Coming from a Tamil-Mangalorean family, our collective love for seafood in both cuisines was evident in the kitchens of homes, across the family. Amongst all the pomfret and fresh water fish curries, sukkas, rawa fry and more, the one type of seafood I was obsessed with, growing up, was prawns in practically anything. I have vivid memories of my aunt grinding up fresh, cleaned prawns with garlic, chillies and cheese to slather on slices of white bread which were fried in butter, as a snack to eat with our glass of chocolate milk every evening.

My grandmothers on both sides of the family pride themselves in being expert cooks and would make the most delicious curries and rassa which were then mopped up with rice or neer dosas. This particular recipe of prawn curry cooked with drumsticks is a popular dish in Tamilian homes and although there are innumerable variations to how one can make it, the foundation of the curry is fortified with toasted coconut and whole spices, ground to a fine paste.
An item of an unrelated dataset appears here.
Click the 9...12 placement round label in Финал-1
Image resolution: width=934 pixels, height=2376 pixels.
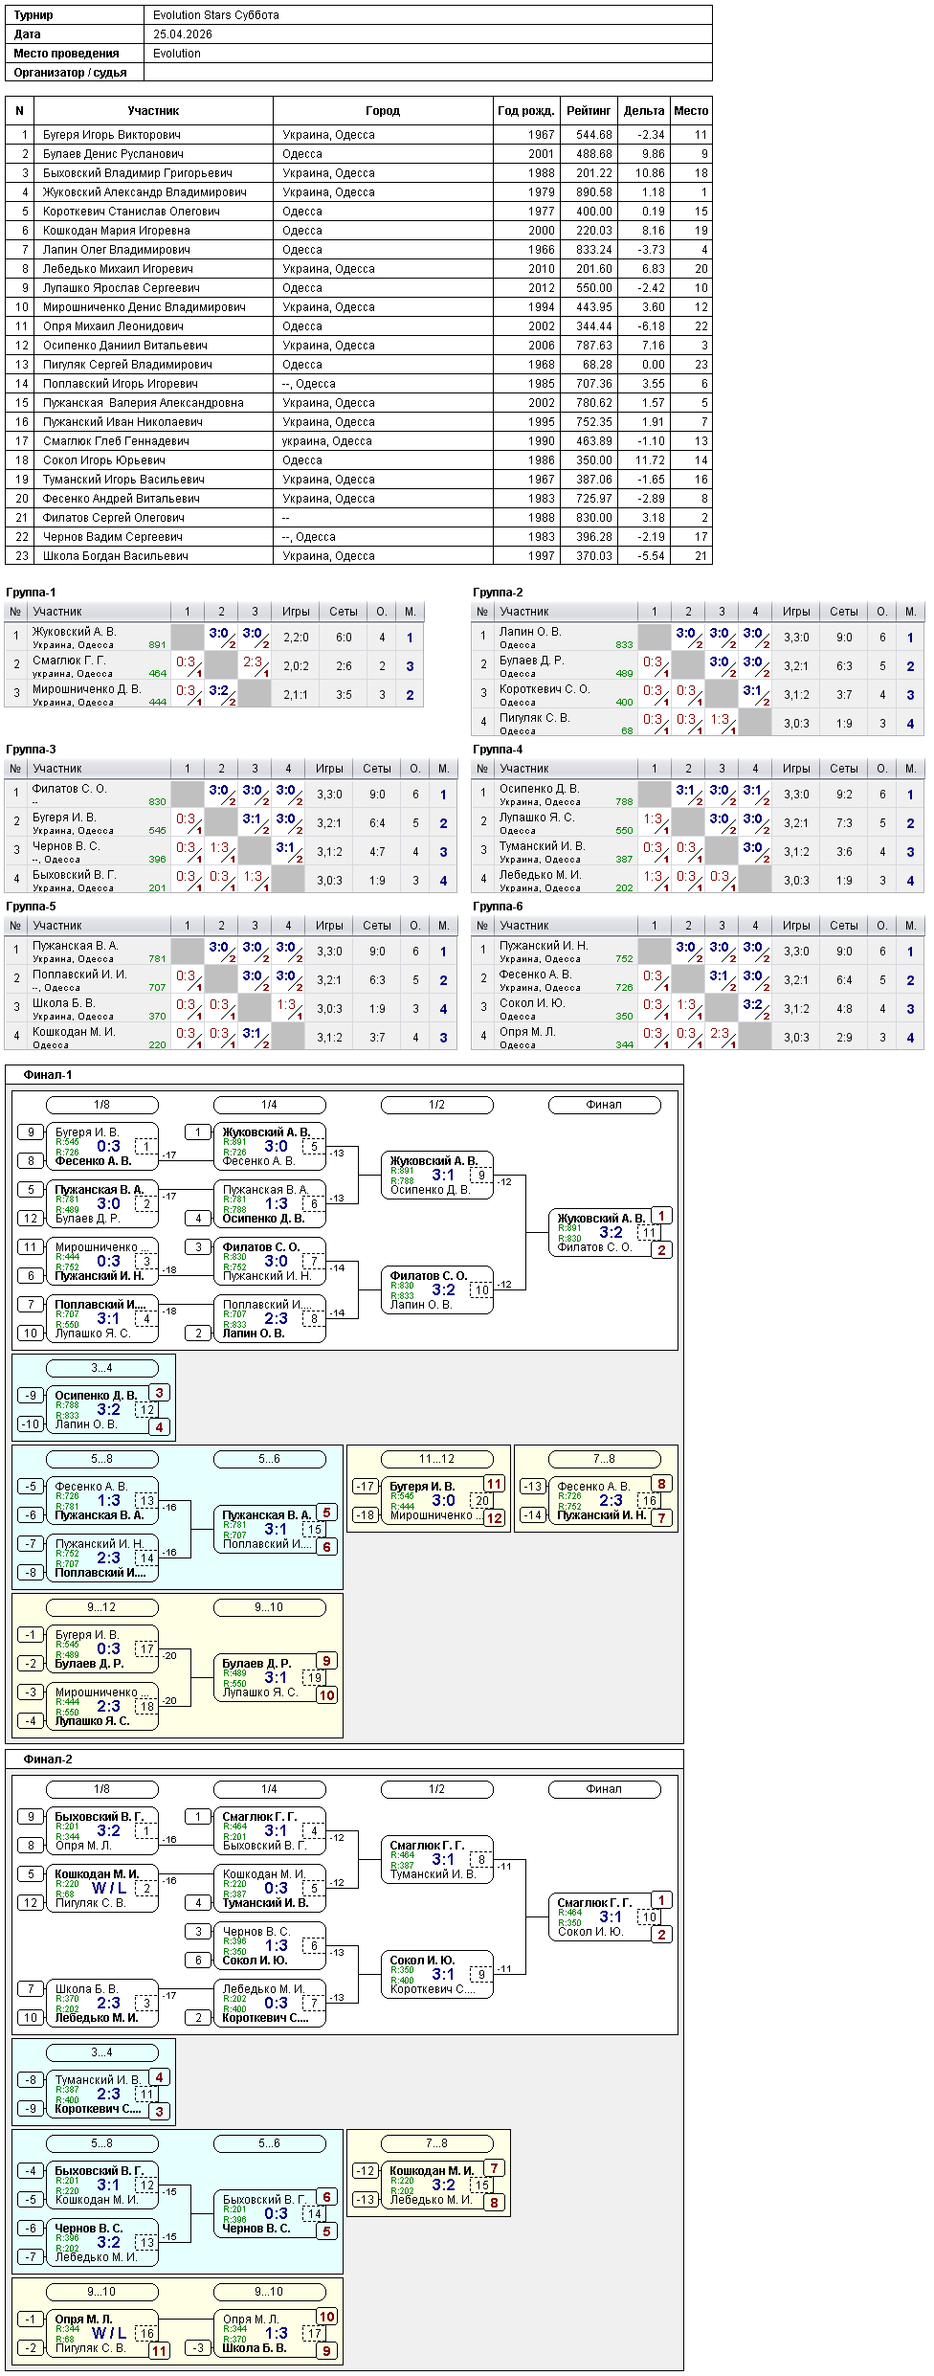[x=102, y=1607]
As the spices and the coconut in the curry cook and develop a complex flavour, it is infused with the vegetal sweet flavour of the drumstick, which also cooks simultaneously in the curry base.

Recipe:

 

Ingredients

  • 2 medium-sized drumsticks
  • 250 grams fresh prawns, cleaned
  • 2 onions, chopped
  • 7-8 garlic cloves, chopped
  • 1 teaspoon cumin seeds
  • 3 Guntur chillies
  • 5-6 Byadgi chillies
  • 1 teaspoon red chilli powder
  • 1 teaspoon turmeric powder
  • 1 spring curry leaves
  • 1 teaspoon mustard seeds
  • ¼ cup freshly grated coconut
  • 2 tablespoon coriander seeds
  • 3-4 tablespoons coconut oil
  • Salt to taste

Image Credits: Archana's Kitchen

Also Read: 

Family Recipe: Murungai-Eeral (Drumstick & Prawn) Curry

Method

  • In a dry pan, toast the coriander seeds, both varieties of chillies, cumin seeds and coconut until they turn a toasty brown and begin to turn aromatic. Cool lightly and add to a grinder, along with half of the chopped onions, garlic cloves and 3 tablespoons of hot water. Grind to a fine paste.
  • Heat some coconut oil in a clay pot or kadhai and temper using the mustard seeds and curry leaves. Once they begin to splutter, add the chopped onions and saute for 4-5 minutes. Once they turn a light brown, tip in the ground paste and cook until the mixture turns a deeper shade of red.
  • Season lightly with salt and add the turmeric and chilli powder. If you do not want your curry to be too spicy, add a teaspoon of sugar to balance the flavour.
  • Cut the drumstick into 2-inch size pieces and add them to the red mixture. Toss everything well so that the flavour base coats the drumsticks. Add half a cup of water and this stage and lower the flame. Cover and cook for 12-14 minutes, until the drumsticks have been tenderised considerably.
  • Add the prawns and cook for another 2-3 minutes and take off the heat. Allow it to cool down gradually and eat warm with dosas or rice.